If you don't have access to any of those then you can still get in touch with one of the local BBC radio stations participating in the Listening Project. A full list of the stations involved is available on our stations page.

And don't worry about whether your conversation is suitable for the Listening Project – there’s no right or wrong way to have a conversation. Both the BBC and the British Library are keen to hear from as many people as possible.

Preparing for your conversation

Who would you like to have a conversation with? Think of a person whose stories you would like to hear, or someone who might like to ask about yours, such as a grandparent, sibling, or close friend.

Think about any topics you would like to cover in your chat and make a list of possible questions to get you started. You can take a look at our suggested questions for help. Your conversation might go wildly off topic but that’s fine!
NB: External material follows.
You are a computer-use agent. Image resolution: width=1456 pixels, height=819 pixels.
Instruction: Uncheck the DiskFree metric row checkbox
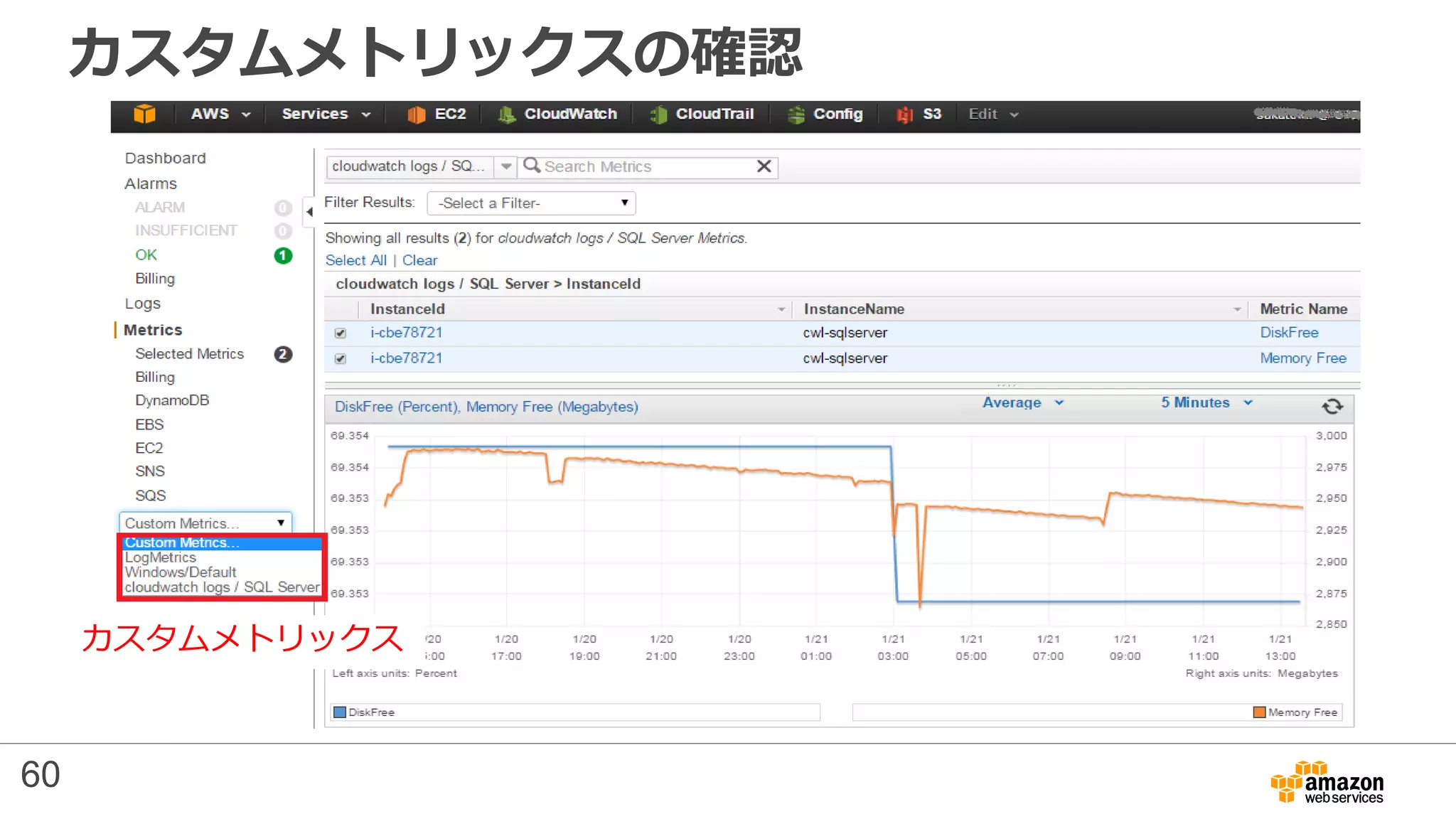coord(341,333)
Choose a device to record your conversation. You need something that will record your conversation and save it as an audio file.There are several tools you could use that you probably already have access to:

1 - Computer

It’s likely you have a computer with a built-in microphone, which will allow you to record with free (or free to try), online audio software like Audacity, Free Studio or Sound Forge. Apple computers should already have the audio software GarageBand pre-installed.

If you have an external microphone we suggest you plug it in, but if not the built-in mic should work fine.

2 - Mobile phone

Most smart phones have the ability to record and output mp3s. If you're recording on a phone, make sure the battery is fully charged and turn off any features that could interrupt the conversation, such as text alerts, alarms and the phone feature.

3 - MP3 Players

Some MP3 players (such as later generation iPods) have built in voice recorder functions, whilst others can be turned into a digital recorder using a microphone attachment.

4 - Digital cameras

Many digital video and stills cameras can also be used to record audio.

Where should I have the conversation?

Pick a quiet place where you and your loved one can sit and relax for 15-30 minutes without any interruptions. A carpeted room is best.

Make sure there’s nothing nearby that could create background noise, such as a fan, phone or ticking clock.

Take off any rings or jewellery that might create noise.

Position your recording device at an equal distance between you and the person you’re talking to, and as close to the two of you as you can.

Check the sound levels first by making a short test recording and playing back the sound. If it sounds distorted, you’re either too near the microphone or the sound level is turned up too high.

Once you're set up, press record and start your conversation.

How do we start the conversation?

Make sure that you have permission to record the conversation from all parties involved, and that they understand that you are recording the conversation as part of the Listening Project.

Start the conversation with basic information by stating your name, your age, the date, and the location of the interview. For example, “My name is John Smith. I’m forty years old. The date is November 27, 2011, and I’m sitting with my grandfather, Frank Smith, in his living room in Salford.” Then ask your conversation partner to do the same.

Remember, the questions you prepared in advance are just suggestions. If something interests you, ask more about it. We’ve found that 20-30 minutes is a good length of time for a conversation, but you can talk for a shorter amount of time if you like. Unfortunately we are unable to accept conversations that are any longer than half an hour.

Try to be yourself; you can laugh or even cry during the conversation.

Some emotional questions like “how does this make you feel?” often elicit thoughtful responses so don’t be afraid to ask.

Before you turn off the recording device, ask your conversation partner if there is anything else he or she wants to talk about.

Finally, hit stop on your recording device and save the conversation.

How can I share my conversation with my friends and family?

If you would like to share your conversation with friends and family there are a number of audio sharing websites that you could use.

Free media-sharing websites such as Soundcloud, Audioboo, Mixcloud and Youtube allow you to easily upload and share digital audio or video recordings. Social networking websites like Facebook also host audio applications that allow you to upload and share your conversations.

We have set up an Audioboo channel where you can share your Listening Project recordings with us - there are more details on our Audioboo page.

Please note, only conversations recorded by the BBC will be eligible to be considered for broadcast and publication by the BBC and archiving by the British Library.